Gary’s first traveling big game hunt was for polar bear in Alaska. Not knowing what to expect on a guided big game hunt, Gary took up the challenge with great enthusiasm. His reward was a polar bear of more than ten feet. This was quite a lucky start!

Subsequently, Gary expanded his hunting adventures in North America and went on to take most of Alaska’s big game, as well as elk, mule deer, and pronghorn antelope. During one of his yearly Colorado elk hunts, another hunter in camp asked Gary if he had a Grand Slam of North American wild sheep. Gary did not know what this was and quickly learned that very few hunters at that time had attained this achievement.

Gary has always been a tirelessly “goal oriented” person. Gary takes his relentless work ethic with him to the mountains, woodlands, and jungle. In Gary’s mind, a challenge had been made. He had little trouble in securing a Dall’s, Rocky Mountain bighorn, and Stone’s sheep, but could not seem to get a break with the desert. His luck came in the form of a north Baja tag. His luck held true and the sheep that completed his Grand Slam turned out to be a B&C head.

His goals became loftier as Gary went on to become only the sixth hunter to obtain vaunted North American 27. In the process of accomplishing this feat, Gary was fortunate, or lucky, enough to harvest the last legal walrus and the number one Mexican jaguar.

About this time, Gary expanded his hunting horizons with a thirty-five day Kenya safari in the summer of 1976. During this trip, Gary was able to take 27 different species including lion, leopard, Cape buffalo, and the last legally hunted black rhinoceros.

Several more hunts came and went and at a hunting convention Dr. Jim Conklin approached Gary about his future hunting aspirations. For the first time in a long time, Gary had no goal. Dr.

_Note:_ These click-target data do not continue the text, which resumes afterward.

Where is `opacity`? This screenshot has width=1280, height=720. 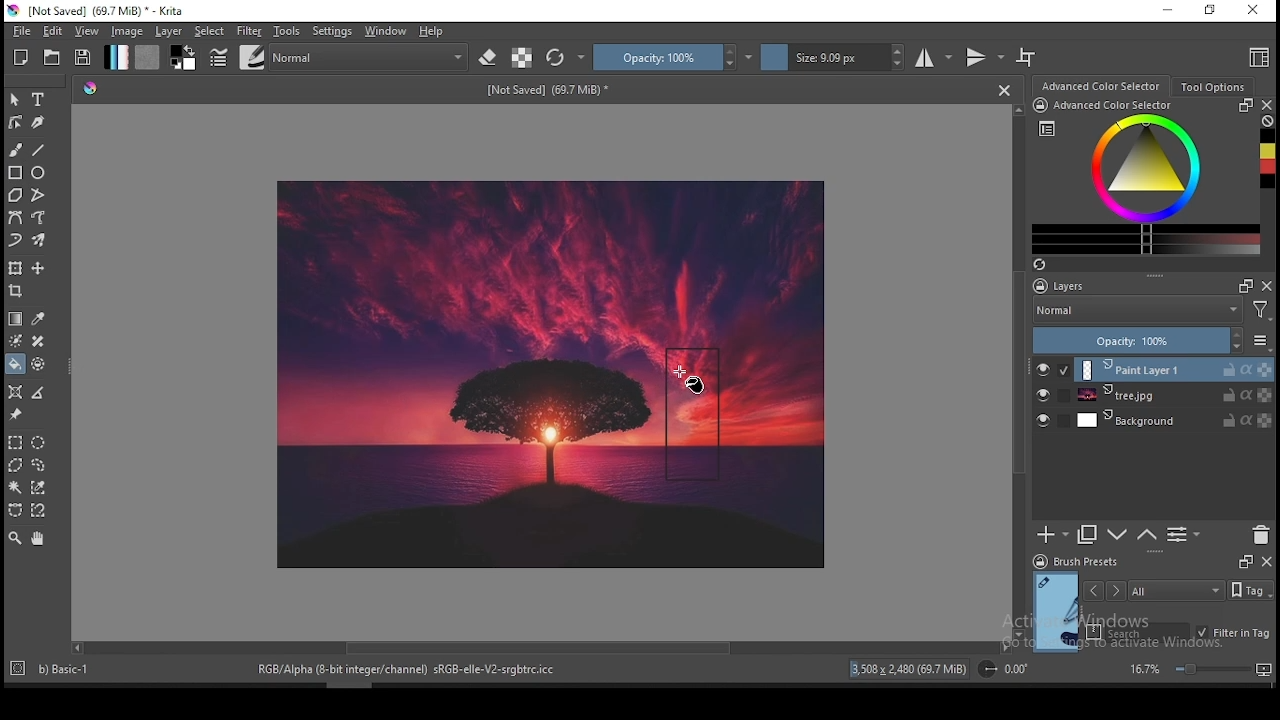 opacity is located at coordinates (673, 57).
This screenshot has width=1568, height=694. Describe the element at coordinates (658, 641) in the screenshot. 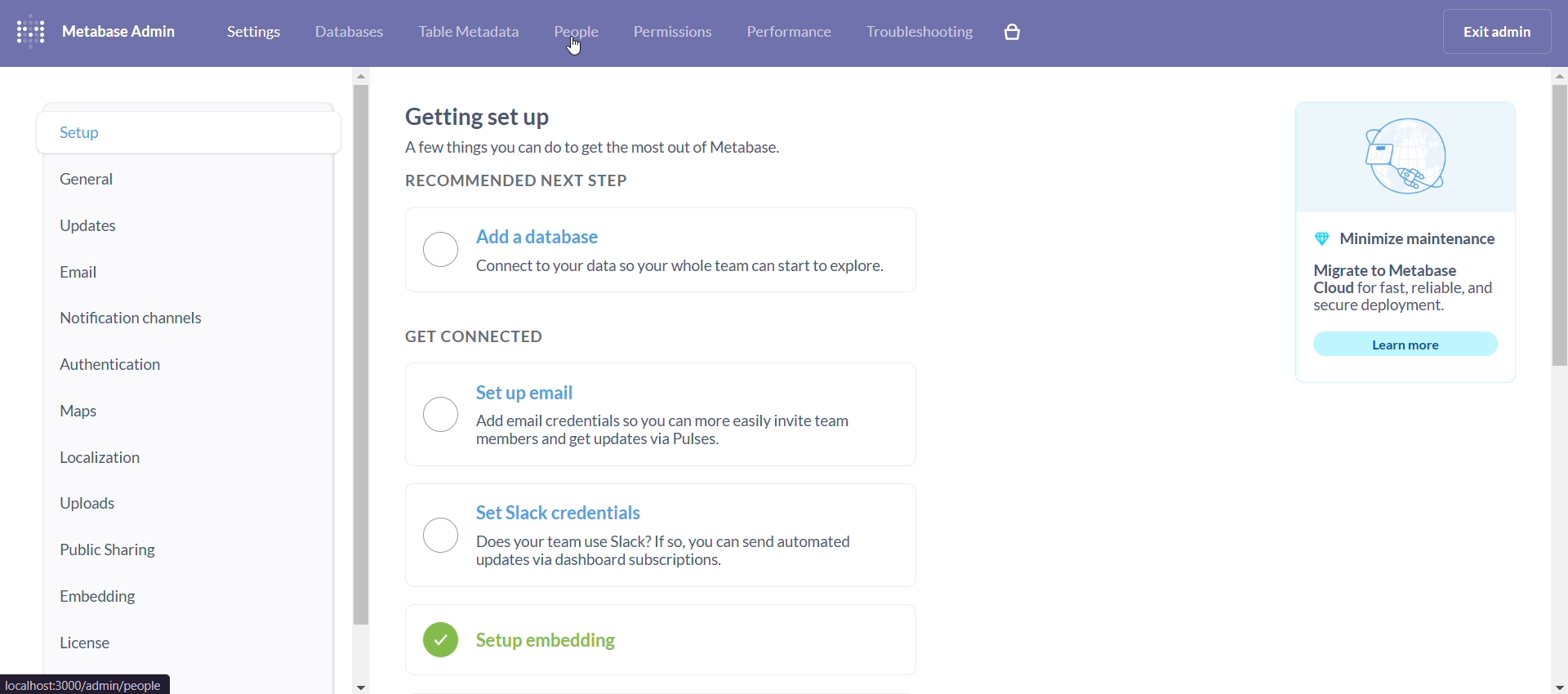

I see `setup embedding` at that location.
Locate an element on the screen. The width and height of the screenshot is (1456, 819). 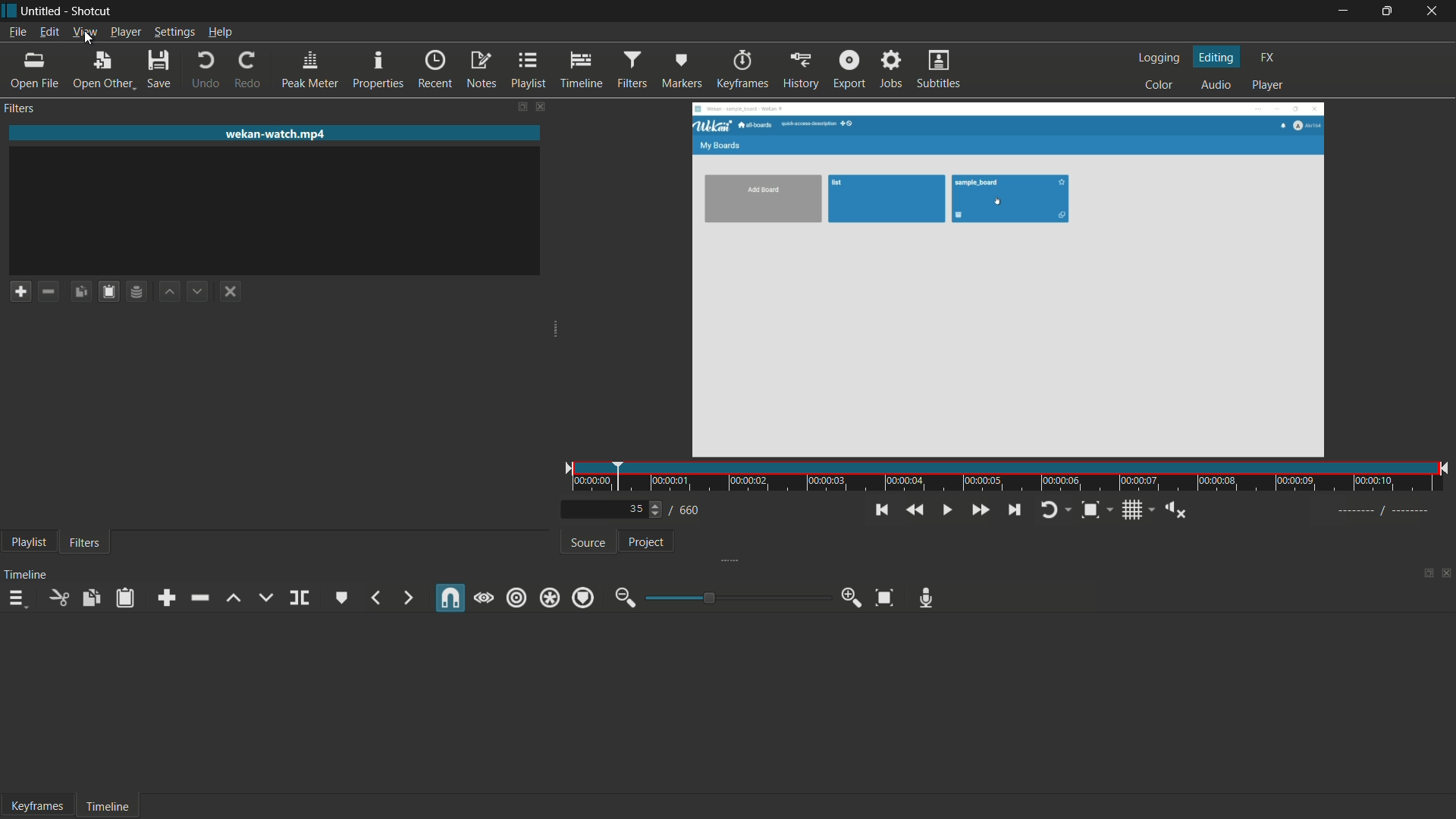
timeline is located at coordinates (110, 807).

Conklin suggested he apply for the Weatherby Hunting and Conservation Award.

Although he liked the idea of this new challenge, Gary wanted to win this most coveted award on his own terms. He refused to “pad” his hunting resume with non-fair chase species. He discussed this issue several times with Dr. Conklin, who said that he agreed with Gary and had done the same during his own Weatherby run. A solid friendship was born from this mutual respect.

The highest peaks, darkest jungles, and densest forests became Gary’s backyard and he left few wild spots on earth untouched. He hunted the far corners of the world taking many magnificent trophies such as the Mongolian argalis, two subspecies of blue sheep, two Marco Polos, several ibex and chamois, and the number one and two Blanford urial. He was continually off to Africa in search of the toughest and most desirable game, including the bongo, mountain nyala, Nile lechewe, and forest elephant and put down many of his tracks in Europe and the South Pacific.

His wild sheep collection soon numbered more than twenty and he had several world records to his credit including at least one from every continent. Gary felt he was finally ready to apply. In 1991, in only his second year of application, Gary was bestowed the award he had worked so hard to obtain. And in 2001, Gary was presented SCI’s highest hunting honor, the International Hunting Award. Currently, Gary is still expanding his collection of native game, and to date has obtained virtually every fair chase inner circle and slam that SCI offers.

Throughout his life, Gary has been an ardent supporter of many hunting and conservation organizations. Through his volunteerism and financial support, Gary has an enviable record of giving back to the hunting community. A longtime supporter of FNAWS, GSCO, SCI, and RMEF, to name only a few, Gary has put back every bit as much as he has taken, and then some. He has financially and often times, solely, underwritten conservation projects in the United States, Asia, and Africa. His trophy room is a constant source of entertainment for grade school projects and every year he volunteers to be a guest guide for underprivileged and urban youth who are given the opportunity to take their first hunt in Texas at the DD ranch.

The Conklin Foundation is proud to present the 2003 Conklin Award to Mr. Gary Ingersoll.